Additionally, a series of black boxes may be specified in a file mask context to redact known portions of pixel data that may have sensitive information in burned-in text. The height, width, and X and Y coordinates of each black box can be specified in the configuration.
Example of DarkShield Masking
A demo program available on GitHub demonstrates how the contents of a DICOM directory could be masked using the DarkShield API. In this program, a whole directory is traversed to have the CSV metadata, folder names, and individual DICOM files searched and masked. The resulting masked DICOM directory is written to a separate folder.
The image shown below is one of the original DICOM files within the unmasked DICOM directory:
These DICOM files, along with others in the directory structure, the metadata in the root of the DICOM directory, and the folder names will be searched and masked. All sensitive information defined by search matchers and masking rules is treated consistently. Each search matcher is associated with a type of data, and each data type is masked based on the masking rules associated with each matcher.
The following image shows the same file in a DICOM viewer after the PHI attributes have been found and masked. In this case, a black box was applied to an area of the pixel data to redact specific portions of the burned-in text, permanently obfuscating the patient’s identity:
The CSV metadata in the directory was searched through and masked as well. The results are shown below.
Auditing the Search and Masking Results
The DarkShield API returns search annotations as a part of its response when one of the search endpoints is called. Additionally, results of masking are returned as a part of the response to masking endpoints. The masking results and search annotations are in a friendly JSON format that can be aggregated in BI tools to gain insight from the contents.
For example, what sensitive data matches were found, and what search matchers found these matches, can be aggregated and displayed in a visual way.

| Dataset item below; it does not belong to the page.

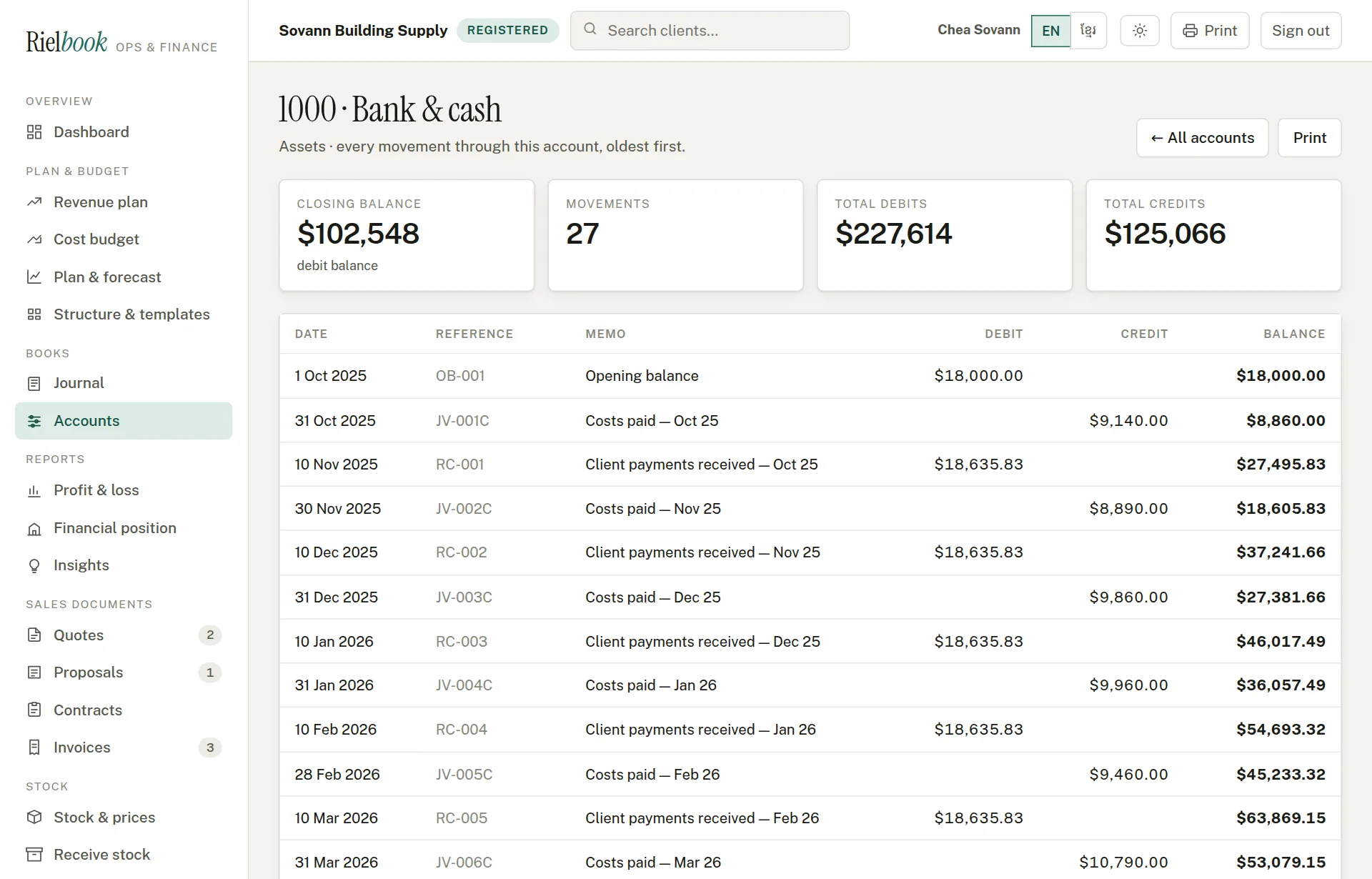1372x879 pixels.
Task: Click the Stock & prices box icon
Action: click(x=34, y=817)
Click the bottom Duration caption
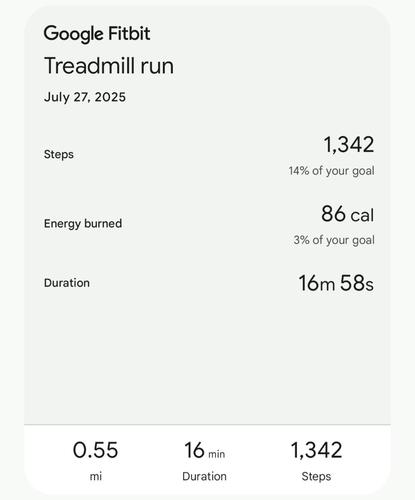Screen dimensions: 415x500 click(x=204, y=476)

Visualization is an intuitive to gain insights from these results, especially if they are large in size.
Visualization of JSON results in Microsoft Power BI, returned as a part of the response from the DarkShield API when sending text or a file to mask. This image shows the most common sensitive values found, and the associated search matchers that were used to find them.
Inspecting visualizations of annotations and masked results can help confirm that the results are as expected. Other information included in the search annotations and masked results include the file name, any failed masking results, and where within the file the sensitive data was found.
DICOM is a key standard for storing personally-identifying data and images in the healthcare industry, but de-identifying DICOM files can be a difficult task due to their complexity. Nevertheless, data privacy laws such as those promulgated under HIPAA must be followed to de-identify or anonymize the PHI held in the data sources and silos you control, including DICOM files.
Fines and tarnished reputations have resulted in cases of PHI data breaches. The DarkShield API now offers an effective, easily integrated solution to address these challenges and regulations at the same time.